私の妻も、TAKさんの奥様と同じようであります。
そして、私の妻の母が、また、同じようにおしゃれが
好きな人であります。その二人が言うには、60歳を
超えてから着れるお洒落な服がないと言うのです。(女性物だけの話です。)
ブランド物の派手なものでなく、微妙にお洒落。
女性の言葉で言うと、こじゃれた(私はこの言葉が
嫌いです)服がないそうです。
世代、性別、好みで、ほしいものが無い無いと
言っている感じです。ですから、TAKさんの
おっしゃるように、ユニクロが無難なのでしょうね。

私個人は、年間平均気温が高いところで生活しているので、
T-シャツにパンツで過ごすことが7割くらいです。
T-シャツもこだわりはありません。友達から海外
旅行の土産に、地名の入ったT-シャツなどを
よく貰いますので、それを着ることが多いですね。
なので、妻におしゃれを強制されると、恥ずかしい
と言うより、面倒が先にたってしまいます。
でも、よれよれT-シャツが多くなってきたので、
そろそろ買わないといけません。

来週にでも買いに行ってきます。

毎日楽しみにしています。

投稿: ヒロ | 2009年10月27日 18:41

ヒロ さん:

>その二人が言うには、60歳を
>超えてから着れるお洒落な服がないと言うのです。
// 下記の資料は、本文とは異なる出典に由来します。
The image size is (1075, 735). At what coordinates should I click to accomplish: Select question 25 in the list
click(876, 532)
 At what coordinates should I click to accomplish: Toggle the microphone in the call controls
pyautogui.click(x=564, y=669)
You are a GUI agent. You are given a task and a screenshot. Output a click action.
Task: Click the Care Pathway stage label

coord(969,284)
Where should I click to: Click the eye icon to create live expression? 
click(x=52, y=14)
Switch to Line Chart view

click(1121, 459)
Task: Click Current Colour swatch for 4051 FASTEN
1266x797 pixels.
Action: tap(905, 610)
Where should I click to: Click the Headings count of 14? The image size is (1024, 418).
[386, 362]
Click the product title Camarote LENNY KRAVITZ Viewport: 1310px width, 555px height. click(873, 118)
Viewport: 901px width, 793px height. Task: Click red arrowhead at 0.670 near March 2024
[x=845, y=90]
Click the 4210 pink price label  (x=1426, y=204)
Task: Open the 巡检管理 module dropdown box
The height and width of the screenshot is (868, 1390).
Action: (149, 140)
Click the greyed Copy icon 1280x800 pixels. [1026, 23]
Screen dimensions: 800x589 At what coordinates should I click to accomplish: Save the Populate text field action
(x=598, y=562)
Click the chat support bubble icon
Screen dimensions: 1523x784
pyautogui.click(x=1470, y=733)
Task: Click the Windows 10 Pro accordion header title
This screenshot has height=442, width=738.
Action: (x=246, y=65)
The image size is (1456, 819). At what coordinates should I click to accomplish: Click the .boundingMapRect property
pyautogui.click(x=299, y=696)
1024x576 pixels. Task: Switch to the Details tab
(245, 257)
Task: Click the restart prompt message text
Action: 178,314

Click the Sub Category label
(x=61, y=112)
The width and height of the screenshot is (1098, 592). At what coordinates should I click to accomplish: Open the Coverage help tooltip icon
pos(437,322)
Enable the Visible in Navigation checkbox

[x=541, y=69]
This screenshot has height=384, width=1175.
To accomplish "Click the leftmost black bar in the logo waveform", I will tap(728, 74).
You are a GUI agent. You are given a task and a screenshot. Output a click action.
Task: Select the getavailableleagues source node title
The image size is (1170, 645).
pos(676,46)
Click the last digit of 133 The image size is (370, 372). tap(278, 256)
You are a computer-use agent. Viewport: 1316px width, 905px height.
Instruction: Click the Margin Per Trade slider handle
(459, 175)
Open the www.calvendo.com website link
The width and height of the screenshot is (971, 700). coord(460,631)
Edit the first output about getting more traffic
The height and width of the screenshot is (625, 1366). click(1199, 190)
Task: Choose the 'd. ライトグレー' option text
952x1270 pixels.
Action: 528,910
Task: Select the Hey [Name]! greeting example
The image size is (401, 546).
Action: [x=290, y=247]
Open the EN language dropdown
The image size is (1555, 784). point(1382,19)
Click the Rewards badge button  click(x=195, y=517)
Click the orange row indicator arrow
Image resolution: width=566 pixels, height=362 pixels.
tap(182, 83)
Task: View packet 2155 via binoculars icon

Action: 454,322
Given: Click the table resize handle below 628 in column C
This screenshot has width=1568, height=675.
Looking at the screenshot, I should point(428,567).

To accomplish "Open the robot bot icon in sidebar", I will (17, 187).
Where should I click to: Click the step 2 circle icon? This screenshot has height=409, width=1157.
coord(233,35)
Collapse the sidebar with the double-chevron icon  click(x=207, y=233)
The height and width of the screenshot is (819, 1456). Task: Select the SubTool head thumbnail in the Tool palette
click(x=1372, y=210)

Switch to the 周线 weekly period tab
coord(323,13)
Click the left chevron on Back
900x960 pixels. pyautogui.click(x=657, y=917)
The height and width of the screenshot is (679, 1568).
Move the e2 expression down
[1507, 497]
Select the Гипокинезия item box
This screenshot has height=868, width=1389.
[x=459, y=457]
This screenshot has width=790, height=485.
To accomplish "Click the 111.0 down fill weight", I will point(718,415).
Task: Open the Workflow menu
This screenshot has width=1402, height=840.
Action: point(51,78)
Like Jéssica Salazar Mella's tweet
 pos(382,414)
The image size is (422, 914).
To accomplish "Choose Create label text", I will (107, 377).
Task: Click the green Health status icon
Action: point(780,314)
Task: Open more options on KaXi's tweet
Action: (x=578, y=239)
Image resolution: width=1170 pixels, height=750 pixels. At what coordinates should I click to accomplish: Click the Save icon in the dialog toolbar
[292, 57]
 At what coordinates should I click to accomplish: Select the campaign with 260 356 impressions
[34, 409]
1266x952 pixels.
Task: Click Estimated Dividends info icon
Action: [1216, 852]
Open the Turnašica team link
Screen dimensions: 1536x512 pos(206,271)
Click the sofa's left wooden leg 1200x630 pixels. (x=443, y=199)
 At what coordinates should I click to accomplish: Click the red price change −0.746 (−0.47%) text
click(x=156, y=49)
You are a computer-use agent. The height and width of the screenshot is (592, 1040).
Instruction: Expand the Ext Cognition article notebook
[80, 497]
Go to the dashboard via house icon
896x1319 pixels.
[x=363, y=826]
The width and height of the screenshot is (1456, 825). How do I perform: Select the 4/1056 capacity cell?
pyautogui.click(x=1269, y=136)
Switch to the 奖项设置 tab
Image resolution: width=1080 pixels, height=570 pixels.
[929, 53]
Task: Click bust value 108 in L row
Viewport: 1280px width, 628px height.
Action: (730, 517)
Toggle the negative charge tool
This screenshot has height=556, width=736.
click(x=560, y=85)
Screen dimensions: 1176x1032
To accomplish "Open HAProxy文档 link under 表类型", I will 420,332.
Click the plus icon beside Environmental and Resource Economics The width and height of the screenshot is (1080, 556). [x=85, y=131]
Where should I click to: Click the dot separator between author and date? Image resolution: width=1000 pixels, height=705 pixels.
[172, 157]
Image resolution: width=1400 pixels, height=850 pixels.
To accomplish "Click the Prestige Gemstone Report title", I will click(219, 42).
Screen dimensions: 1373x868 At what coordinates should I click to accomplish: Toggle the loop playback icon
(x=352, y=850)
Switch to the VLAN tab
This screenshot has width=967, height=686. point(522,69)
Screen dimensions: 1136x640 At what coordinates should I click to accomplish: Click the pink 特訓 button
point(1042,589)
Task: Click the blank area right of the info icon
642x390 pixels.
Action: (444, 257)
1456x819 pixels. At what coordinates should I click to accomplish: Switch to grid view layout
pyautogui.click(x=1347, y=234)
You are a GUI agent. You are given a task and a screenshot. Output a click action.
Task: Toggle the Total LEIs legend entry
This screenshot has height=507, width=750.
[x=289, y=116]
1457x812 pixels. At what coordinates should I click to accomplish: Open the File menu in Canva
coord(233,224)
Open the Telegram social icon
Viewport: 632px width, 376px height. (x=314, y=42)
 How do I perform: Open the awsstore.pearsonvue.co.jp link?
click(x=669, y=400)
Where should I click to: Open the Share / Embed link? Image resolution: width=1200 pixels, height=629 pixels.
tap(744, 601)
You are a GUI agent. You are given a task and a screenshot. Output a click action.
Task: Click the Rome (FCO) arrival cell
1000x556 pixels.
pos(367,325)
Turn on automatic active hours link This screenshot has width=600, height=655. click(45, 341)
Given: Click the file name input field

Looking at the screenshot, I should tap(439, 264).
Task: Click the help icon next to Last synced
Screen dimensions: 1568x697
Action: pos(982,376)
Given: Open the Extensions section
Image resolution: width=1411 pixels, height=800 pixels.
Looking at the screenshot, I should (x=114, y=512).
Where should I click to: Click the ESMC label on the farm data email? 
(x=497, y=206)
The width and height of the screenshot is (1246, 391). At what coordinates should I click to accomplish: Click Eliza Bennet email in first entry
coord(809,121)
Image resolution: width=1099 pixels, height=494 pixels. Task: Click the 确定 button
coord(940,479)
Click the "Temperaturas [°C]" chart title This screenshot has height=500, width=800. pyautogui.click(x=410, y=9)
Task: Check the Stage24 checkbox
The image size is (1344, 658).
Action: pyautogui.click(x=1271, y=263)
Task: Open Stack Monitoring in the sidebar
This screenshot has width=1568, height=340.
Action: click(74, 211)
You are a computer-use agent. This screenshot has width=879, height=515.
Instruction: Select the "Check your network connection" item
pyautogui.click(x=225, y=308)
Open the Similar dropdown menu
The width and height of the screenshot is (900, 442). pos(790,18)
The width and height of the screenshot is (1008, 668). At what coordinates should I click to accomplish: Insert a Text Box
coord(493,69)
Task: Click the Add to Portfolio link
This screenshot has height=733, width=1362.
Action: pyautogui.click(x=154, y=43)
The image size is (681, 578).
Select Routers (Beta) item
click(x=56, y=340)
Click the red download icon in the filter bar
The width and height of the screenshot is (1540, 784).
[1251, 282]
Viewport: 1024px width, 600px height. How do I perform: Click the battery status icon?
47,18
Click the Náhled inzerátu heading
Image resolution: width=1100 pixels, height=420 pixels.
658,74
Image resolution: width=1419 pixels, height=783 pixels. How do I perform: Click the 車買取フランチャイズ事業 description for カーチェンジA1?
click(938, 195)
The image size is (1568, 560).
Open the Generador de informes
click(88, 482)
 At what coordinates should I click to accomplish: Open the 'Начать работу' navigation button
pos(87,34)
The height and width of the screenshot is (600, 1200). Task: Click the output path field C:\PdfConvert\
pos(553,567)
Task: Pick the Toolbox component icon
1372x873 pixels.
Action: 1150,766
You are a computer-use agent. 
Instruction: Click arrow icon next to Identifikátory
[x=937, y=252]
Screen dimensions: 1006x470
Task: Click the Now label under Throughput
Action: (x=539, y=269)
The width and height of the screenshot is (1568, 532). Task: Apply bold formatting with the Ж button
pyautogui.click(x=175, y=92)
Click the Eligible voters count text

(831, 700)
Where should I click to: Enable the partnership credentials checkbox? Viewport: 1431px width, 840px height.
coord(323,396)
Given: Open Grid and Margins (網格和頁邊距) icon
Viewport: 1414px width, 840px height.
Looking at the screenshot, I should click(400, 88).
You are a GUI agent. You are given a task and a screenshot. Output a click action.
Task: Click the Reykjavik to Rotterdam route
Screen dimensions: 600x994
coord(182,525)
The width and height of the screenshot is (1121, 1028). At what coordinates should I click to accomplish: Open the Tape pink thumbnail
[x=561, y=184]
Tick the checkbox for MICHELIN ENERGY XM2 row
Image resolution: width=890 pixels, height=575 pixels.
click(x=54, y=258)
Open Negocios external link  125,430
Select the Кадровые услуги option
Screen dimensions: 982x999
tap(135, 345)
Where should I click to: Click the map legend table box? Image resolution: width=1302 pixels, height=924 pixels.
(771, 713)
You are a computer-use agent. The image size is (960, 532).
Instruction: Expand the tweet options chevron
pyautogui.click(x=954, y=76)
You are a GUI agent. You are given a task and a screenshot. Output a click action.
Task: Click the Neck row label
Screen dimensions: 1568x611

(女性物だけの話です。)

それは言えます。
体型が若い頃と同じなら、選択の範囲はいくらでもあるのでしょうが、中年過ぎの体型向きの服になると突然、「磯野フネさんの服」 になってしまいます。

それは、中年過ぎの体型の服を企画しているデザイナーが、昔の中年過ぎのセンスでデザインしているからです。

今の60歳過ぎは、昔はロックンロールでギンギンにやっていた世代ですから、磯野フネさんの服は誰も着ません。

ところが、若いセンスの服をデザインしている人は、中年過ぎの体型に合わせたがりません。
沽券に関わるとでも思っているみたいです。

それで、「60歳を超えてから着れるお洒落な服がない」 という事情になります。

作れば売れるのに、作りたがらない。
ファッション業界というのは、フツーのマーケティングのできない業界です。

だから、ちょっとフツーのマーケティングをしちゃうと、ユニクロみたいに一人勝ちできます。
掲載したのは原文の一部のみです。